Monday, July 4, 2011

June 20th: Sogndal (218.9 kms)

Feelings: Carefree, Cheerful.

I’m looking forward to today. We are visiting an eight hundred and fifty year old stave church in Lom and then jumping on the Sognefjellet Road which is one of the eighteen tourist roads in Norway (accolades include ‘the road over the roof of Norway’ and ‘the highest mountain road in Northern Europe (1434 meters)’). We sped through to Lom via a strange little stop that had a disproportionately large statue on the top of a very high column. There were bas relief Vikings and a person on a horse with a shield and a scattering of copper bush turkeys. The only thing was I was unable to find out exactly why it was here and what it meant. In Lom we checked out the church. It was lovely—wooden and preserved with tar, dark and sticky. The carving was beautiful and I guiltily photographed a few gravestones. We coffee and (frozen strawberry and yummy chees) caked it and then headed towards the hills. Before we knew it we were back in the snow on an even more spectacular scale. Glaciers were lying beside the road like common puddles, mountains spread in every direction. The road skirts along one of Norway’s national parks—Jotunheimen National Park—which is said to have over two hundred and seventy-five peaks which are over two thousand meters high. You could see them in every direction and on every hairpin bend turn. We stopped for photos every three and a half feet; each stop had scenery more spectacular than the last.

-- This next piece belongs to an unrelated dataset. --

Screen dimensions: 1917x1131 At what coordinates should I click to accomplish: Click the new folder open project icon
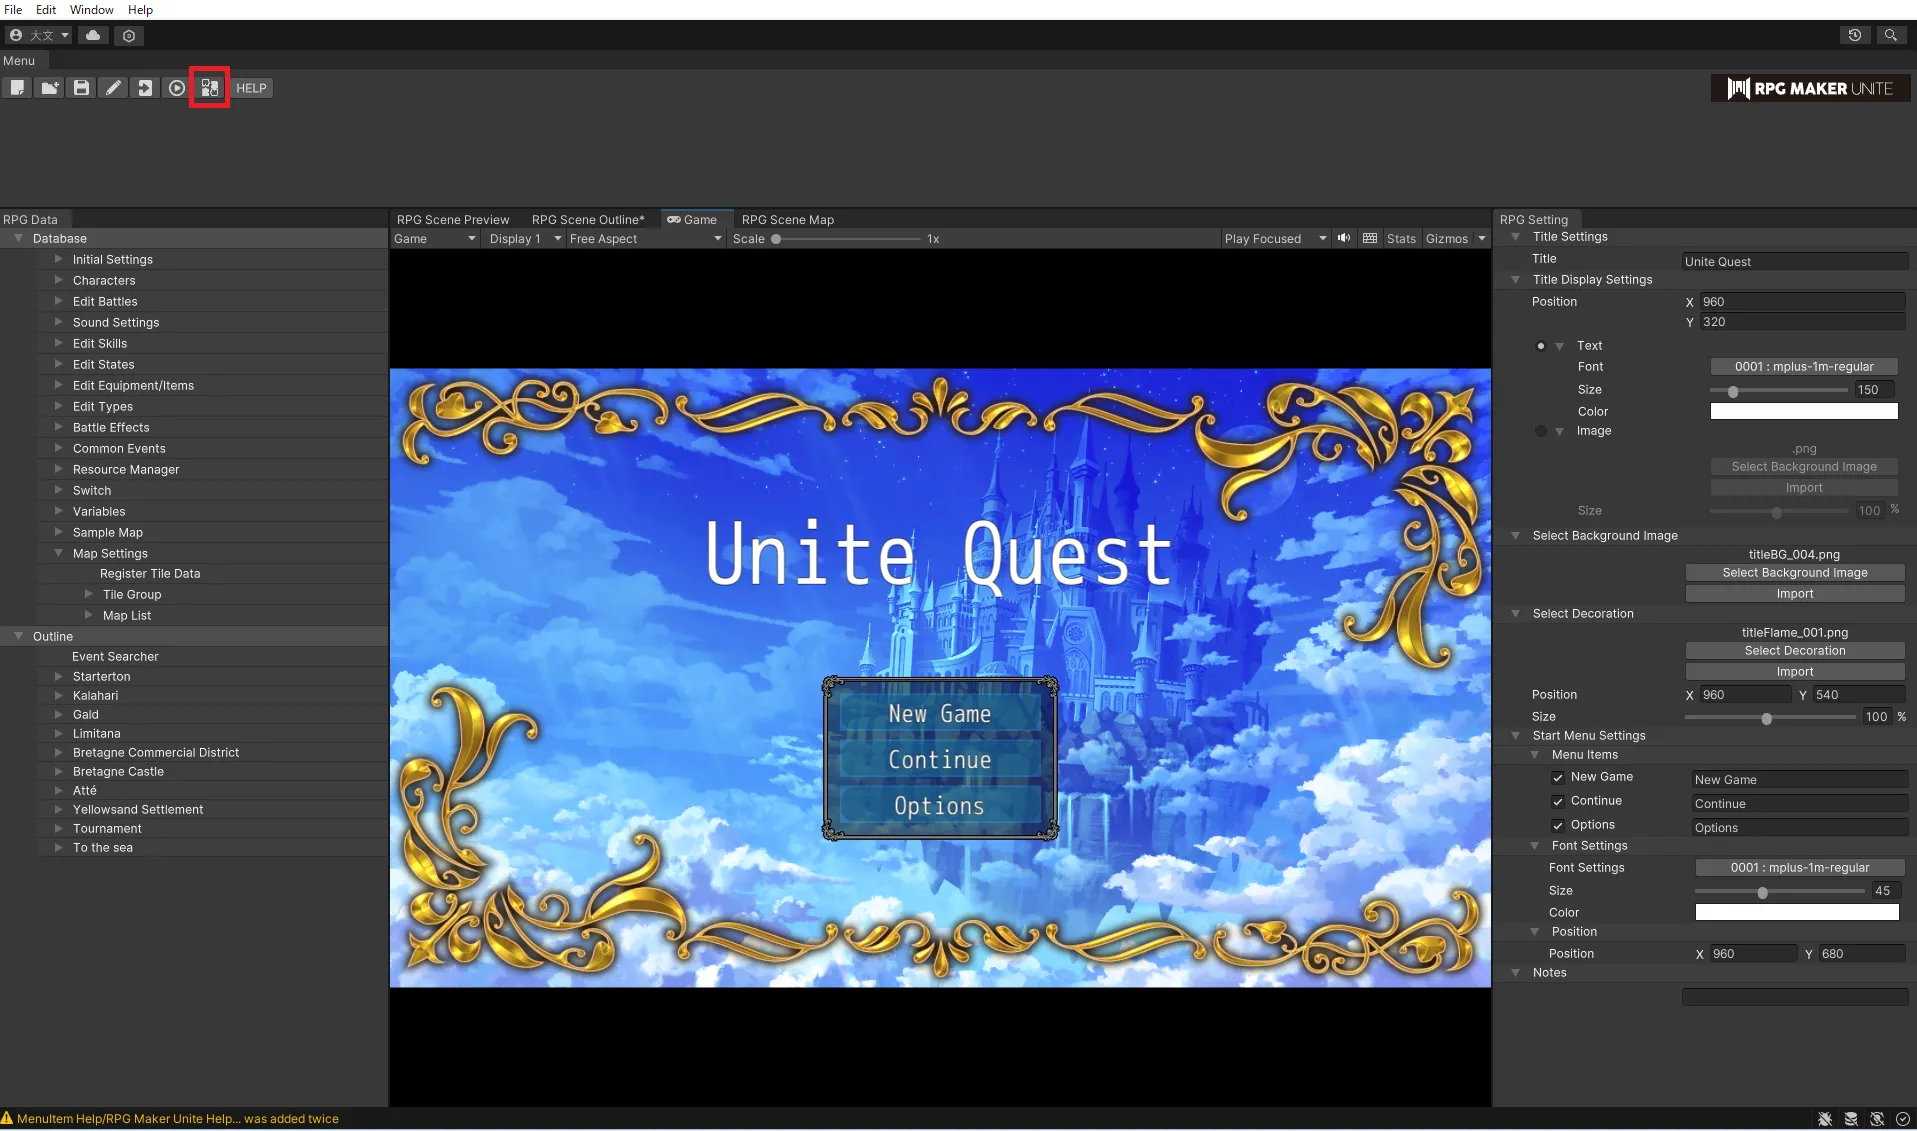(x=49, y=88)
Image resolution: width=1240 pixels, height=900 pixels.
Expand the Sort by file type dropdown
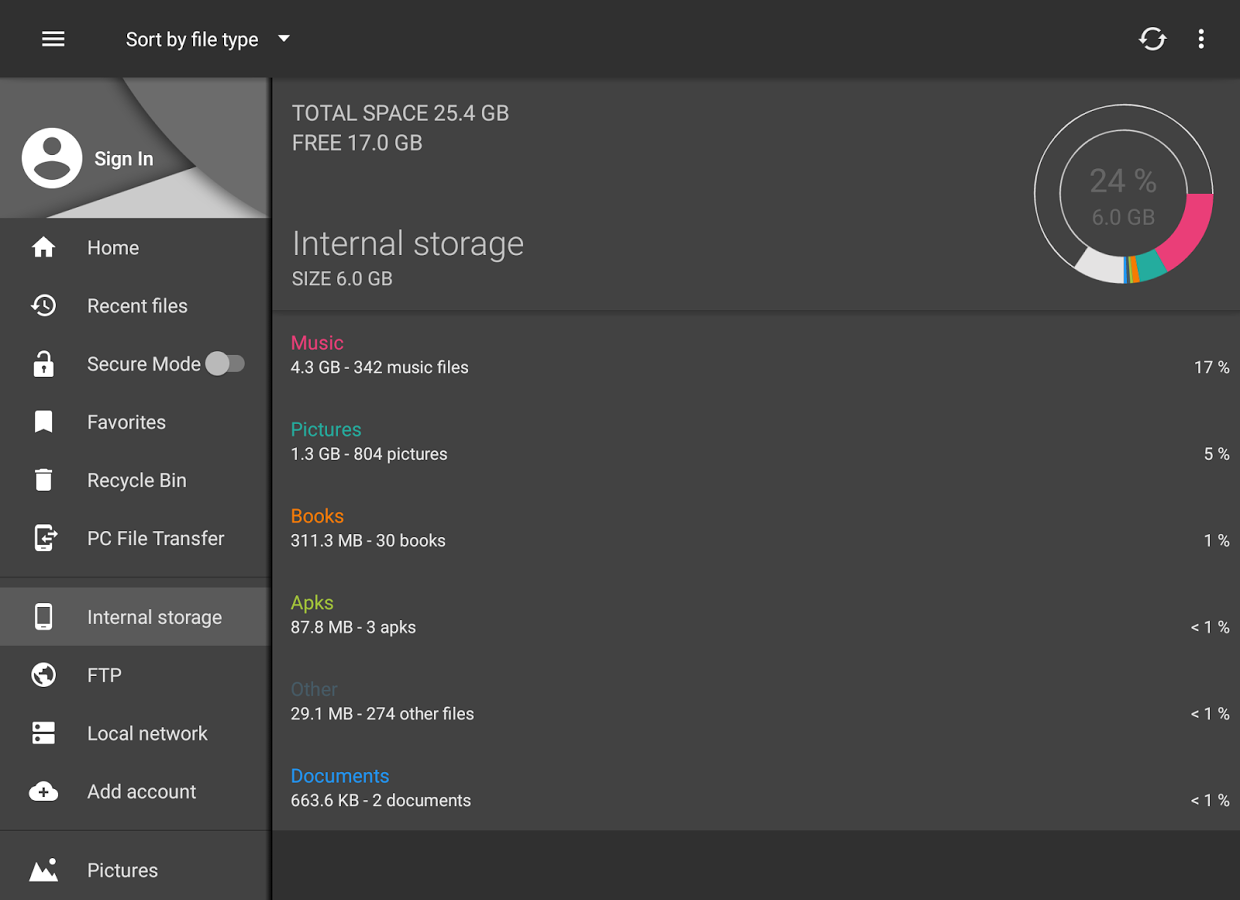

And because the scenery couldn’t possibly get any lovelier we summited and descended into the valley of the Lustrafjorden—a glacially green and lustrous fjord which the road skirted for another few beautiful kilometres.

Can there be too much beauty? I am having difficulty finding enough synonyms for the day. We reverted to having to deny the loveliness in which we found ourselves in order to cope with its overwhelmingness. So when we landed a bargain priced cabin that was an elevated ten feet from the fjord, in a field of wildflowers, with sheer cliffs climbing up in our view across the water, we had to ask if management really expected people to pay good money to stay in such atrocious surroundings, with all that bad-for-you clean air and silence and solitude (except for the chain smoking Russians in the next cabin who put paid to a little of both the clean air and the silence).

The Lonely Planet advised that the best food in town was actually to be found at the Quality Hotel. It was a strange building. Very modern at the front, seventies style at the back. I’m reading a book about Ottaline, a shoe-mad young girl (she collects single shoes and so she buys lots of pairs, adds one shoe to her collection and wears the other with another single shoe left over from another collection addition) who has a friend called Mr Munroe (I suspect he has a troll lineage) who suddenly ups and leaves for Norway to find Quite Big-Foot, the Norwegian troll. The book is actually for children (surprise, surprise) and has the most gorgeous drawings which are for the most part black and white but are highlighted with green. I keep coming across this colour scheme, and it was also the colour scheme of the restaurant at the Quality Hotel. Because we had only had Special K for breakfast and frozen strawberry cheesecake for lunch, dinner was divine. It was still divine when the hunger pangs wore off. It was also very nice food—fresh and handmade. I had not been expecting the greatest of cuisine from Norway. I am a mixture of sad and relieved that we are yet to find the weirder end of the spectrum of Norwegian culinary offerings (elk, reindeer, whale, sour cream porridge). I am over the abundance of yellow food that we have found. I can usually only do whole yellow meals about twice a year. It was lovely to have fresh fish and vegetables and fruit in the form of cider. We had a spot in the conservatory and will possibly be in a large number of the photos a man was taking, for a whole hour (!), of the hotel. It was a little odd to behold. The evening was spent playing scrabble and reading Peer Gynt. We live a completely hard life, I don’t know how we get through each day of misery!